A church preserved on what is considered to be Christian holy ground in Israel was robbed sometime between Sunday night and Monday morning, according to reports. Thieves ransacked the Basilica of the Transfiguration, taking chalices, damaging icon and ornaments. They also took a donation box, church officials said Tuesday.

Wadie Abunassar, a spokesman for bishops in the Holy Land, said in a statement the robbery was not religiously motivated. There were no offensive markings or graffiti painted on the church, which Abunassar said was a usual indication of recent religiously charged vandalism at other holy buildings targeted by Jewish extremists. Local police said the robbery “appeared to be a criminal matter.”

It is unclear how many chalices and relics were stolen from the church. Authorities were also unable to determine how much money was in the temple’s donation box, but officials believe it contained no less than $100. Eucharist wafers, which are used during communion to represent the sacrament of Christ’s death, were found scattered on the church floor, and police discovered a statue tossed outside of the church.

The Basilica of the Transfiguration sits on the sacred Mount Tabor located in the Galilee region of northern Israel and is believed to be the site where Jesus and his disciples Peter, John and James prayed together. Christians believe while praying on the mountain – which took six days to climb – Jesus spoke with Moses and Elijah, leading to his transfiguration into holiness.

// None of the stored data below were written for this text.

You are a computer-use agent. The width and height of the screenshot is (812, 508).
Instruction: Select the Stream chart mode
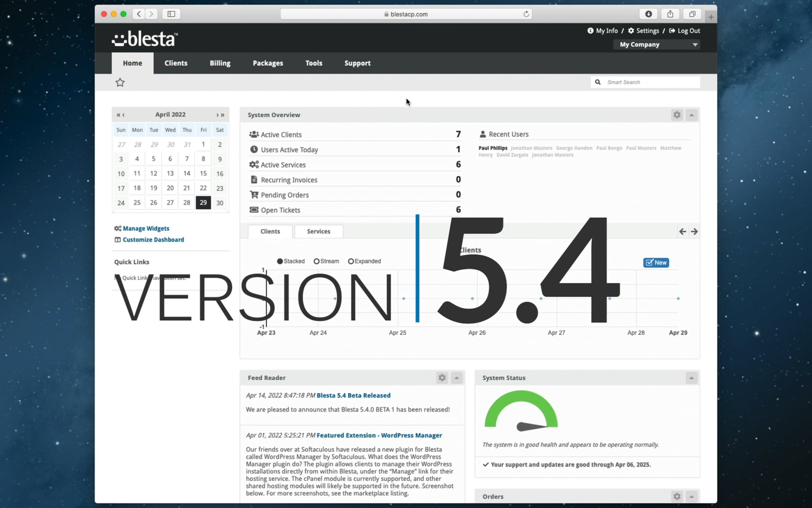click(326, 261)

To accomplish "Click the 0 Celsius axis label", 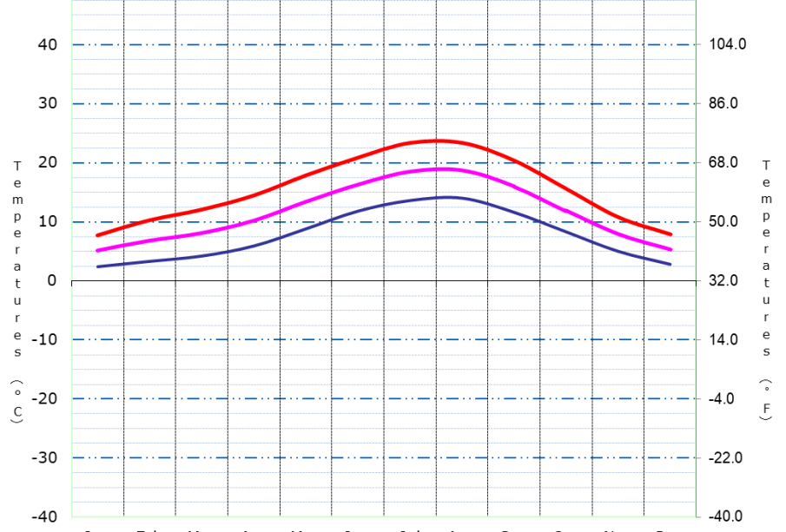I will (x=52, y=280).
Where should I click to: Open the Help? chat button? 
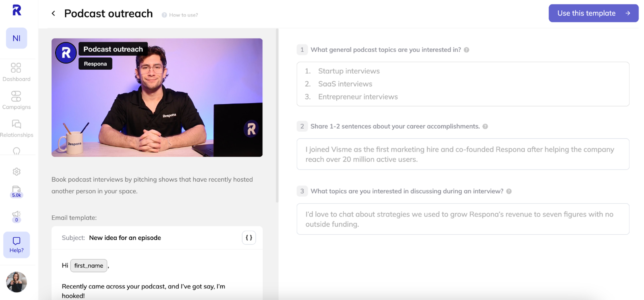tap(17, 244)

It is unknown when the church was first built. The earliest sighting was recorded in 570 by the Anonymous Pilgrim of Piacenza, who reportedly saw three basilicas on the mountain. However, in 723, Willibaldus wrote about discovering one church dedicated to Jesus, Elijah and Moses. The building, which is part of a Franciscan monastery complex, wasn’t completed until 1925 by architect Antonio Barluzzi. The Basilica of the Transfiguration is a popular tourist attraction in Galilee.